:: Work instruction ::
Print the items below word for word, from the first line of the items up to and including the line that contains "(919, 158).".

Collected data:
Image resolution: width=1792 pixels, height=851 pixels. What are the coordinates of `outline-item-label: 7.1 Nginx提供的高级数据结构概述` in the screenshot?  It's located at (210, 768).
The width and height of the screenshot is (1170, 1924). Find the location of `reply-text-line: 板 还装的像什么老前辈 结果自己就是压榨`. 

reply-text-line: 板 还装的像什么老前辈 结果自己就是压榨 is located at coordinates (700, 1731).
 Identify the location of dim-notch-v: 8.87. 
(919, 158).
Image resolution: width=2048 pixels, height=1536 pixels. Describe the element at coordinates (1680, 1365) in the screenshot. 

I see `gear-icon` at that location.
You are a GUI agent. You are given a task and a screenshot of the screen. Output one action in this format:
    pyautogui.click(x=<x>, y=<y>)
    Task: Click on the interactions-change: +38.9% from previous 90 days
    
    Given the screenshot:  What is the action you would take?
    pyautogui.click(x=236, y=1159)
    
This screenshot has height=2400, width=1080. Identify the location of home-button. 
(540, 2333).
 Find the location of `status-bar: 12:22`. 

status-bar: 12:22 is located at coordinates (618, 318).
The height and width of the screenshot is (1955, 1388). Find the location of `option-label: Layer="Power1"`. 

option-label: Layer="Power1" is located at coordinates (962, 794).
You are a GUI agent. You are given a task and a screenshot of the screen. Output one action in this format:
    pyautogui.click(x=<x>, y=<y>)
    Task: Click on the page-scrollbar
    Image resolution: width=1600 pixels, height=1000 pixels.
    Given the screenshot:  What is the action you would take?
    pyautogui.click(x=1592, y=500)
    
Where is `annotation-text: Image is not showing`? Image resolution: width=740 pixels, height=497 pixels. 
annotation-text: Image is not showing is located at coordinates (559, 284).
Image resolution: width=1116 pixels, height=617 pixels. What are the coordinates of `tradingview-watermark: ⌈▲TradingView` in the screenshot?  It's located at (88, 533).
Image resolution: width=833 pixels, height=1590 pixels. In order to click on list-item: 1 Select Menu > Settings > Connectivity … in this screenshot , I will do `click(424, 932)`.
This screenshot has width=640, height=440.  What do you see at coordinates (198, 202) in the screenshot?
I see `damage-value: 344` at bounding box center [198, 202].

:: Task solution ::
Image resolution: width=1792 pixels, height=851 pixels. What are the coordinates of `outline-item-label: 7.1 Nginx提供的高级数据结构概述` in the screenshot?  It's located at (210, 768).
The width and height of the screenshot is (1170, 1924). Find the location of `reply-text-line: 板 还装的像什么老前辈 结果自己就是压榨`. 

reply-text-line: 板 还装的像什么老前辈 结果自己就是压榨 is located at coordinates (700, 1731).
 Identify the location of dim-notch-v: 8.87. 
(919, 158).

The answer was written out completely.